THE TASK -> From the first line of the data below, copy each line up to the one containing "Clear the 表示名 field with X icon", and include that line too.

DATASET CONTENT ->
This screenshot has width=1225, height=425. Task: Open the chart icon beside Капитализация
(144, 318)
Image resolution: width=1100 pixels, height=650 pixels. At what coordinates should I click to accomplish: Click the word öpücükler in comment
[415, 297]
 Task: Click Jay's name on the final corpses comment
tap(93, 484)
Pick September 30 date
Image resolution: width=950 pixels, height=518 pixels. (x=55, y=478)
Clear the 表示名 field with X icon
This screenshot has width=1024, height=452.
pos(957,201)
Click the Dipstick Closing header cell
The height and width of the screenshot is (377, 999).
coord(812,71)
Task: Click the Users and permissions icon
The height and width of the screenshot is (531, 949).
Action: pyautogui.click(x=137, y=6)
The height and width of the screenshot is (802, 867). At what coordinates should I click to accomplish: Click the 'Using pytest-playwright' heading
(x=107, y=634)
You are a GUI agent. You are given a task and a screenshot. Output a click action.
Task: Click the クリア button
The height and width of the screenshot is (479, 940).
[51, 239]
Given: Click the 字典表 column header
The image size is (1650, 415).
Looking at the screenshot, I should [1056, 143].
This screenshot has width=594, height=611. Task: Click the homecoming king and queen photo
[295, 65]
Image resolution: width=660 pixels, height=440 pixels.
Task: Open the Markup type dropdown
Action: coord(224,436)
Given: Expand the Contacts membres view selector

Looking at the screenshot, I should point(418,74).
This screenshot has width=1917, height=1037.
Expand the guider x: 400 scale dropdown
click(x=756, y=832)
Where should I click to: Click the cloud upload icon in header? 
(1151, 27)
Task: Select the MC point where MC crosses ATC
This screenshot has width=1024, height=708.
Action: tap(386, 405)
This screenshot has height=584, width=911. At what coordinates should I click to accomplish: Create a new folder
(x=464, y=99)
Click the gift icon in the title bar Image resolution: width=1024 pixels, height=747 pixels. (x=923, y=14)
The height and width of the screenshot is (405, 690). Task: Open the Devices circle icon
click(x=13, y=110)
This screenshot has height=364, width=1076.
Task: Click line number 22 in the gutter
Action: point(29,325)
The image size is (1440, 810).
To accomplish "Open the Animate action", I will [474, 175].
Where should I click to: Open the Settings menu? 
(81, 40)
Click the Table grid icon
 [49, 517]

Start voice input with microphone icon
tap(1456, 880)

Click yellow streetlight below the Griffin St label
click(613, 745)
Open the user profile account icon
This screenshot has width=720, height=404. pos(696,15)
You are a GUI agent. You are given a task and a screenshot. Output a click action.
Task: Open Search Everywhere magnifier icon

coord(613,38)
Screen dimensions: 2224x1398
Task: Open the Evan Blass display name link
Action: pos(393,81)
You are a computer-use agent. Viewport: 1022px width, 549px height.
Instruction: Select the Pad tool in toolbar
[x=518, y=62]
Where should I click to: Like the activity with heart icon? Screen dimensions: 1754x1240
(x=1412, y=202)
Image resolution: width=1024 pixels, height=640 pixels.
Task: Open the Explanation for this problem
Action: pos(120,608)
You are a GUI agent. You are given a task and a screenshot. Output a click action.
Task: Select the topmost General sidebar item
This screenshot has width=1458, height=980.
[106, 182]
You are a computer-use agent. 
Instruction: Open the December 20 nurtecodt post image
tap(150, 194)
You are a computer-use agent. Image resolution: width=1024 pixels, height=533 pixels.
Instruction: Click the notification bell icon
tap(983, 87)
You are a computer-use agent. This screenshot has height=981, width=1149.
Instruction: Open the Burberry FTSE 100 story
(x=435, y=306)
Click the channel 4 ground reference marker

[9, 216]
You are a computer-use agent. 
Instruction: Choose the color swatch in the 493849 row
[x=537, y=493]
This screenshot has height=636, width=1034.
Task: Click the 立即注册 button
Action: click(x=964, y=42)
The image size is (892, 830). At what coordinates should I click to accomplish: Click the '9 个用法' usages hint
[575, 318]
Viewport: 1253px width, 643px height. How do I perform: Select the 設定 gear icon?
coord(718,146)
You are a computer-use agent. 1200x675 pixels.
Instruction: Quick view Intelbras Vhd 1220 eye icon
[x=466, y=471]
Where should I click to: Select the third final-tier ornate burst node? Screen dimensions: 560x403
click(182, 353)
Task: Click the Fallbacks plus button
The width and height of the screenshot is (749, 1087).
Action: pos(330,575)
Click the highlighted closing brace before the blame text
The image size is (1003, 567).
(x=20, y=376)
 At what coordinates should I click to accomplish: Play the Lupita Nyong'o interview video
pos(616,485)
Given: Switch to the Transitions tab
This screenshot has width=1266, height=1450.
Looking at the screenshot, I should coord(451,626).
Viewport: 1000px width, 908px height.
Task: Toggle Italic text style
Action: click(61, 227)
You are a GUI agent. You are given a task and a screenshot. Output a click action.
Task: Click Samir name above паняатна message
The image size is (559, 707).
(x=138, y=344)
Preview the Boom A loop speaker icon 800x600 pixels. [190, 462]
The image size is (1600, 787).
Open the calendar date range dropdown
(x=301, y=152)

EXPECTED OUTPUT ->
This screenshot has width=1225, height=425. Task: Open the chart icon beside Капитализация
(144, 318)
Image resolution: width=1100 pixels, height=650 pixels. At what coordinates should I click to accomplish: Click the word öpücükler in comment
[415, 297]
 Task: Click Jay's name on the final corpses comment
tap(93, 484)
Pick September 30 date
Image resolution: width=950 pixels, height=518 pixels. (x=55, y=478)
Clear the 表示名 field with X icon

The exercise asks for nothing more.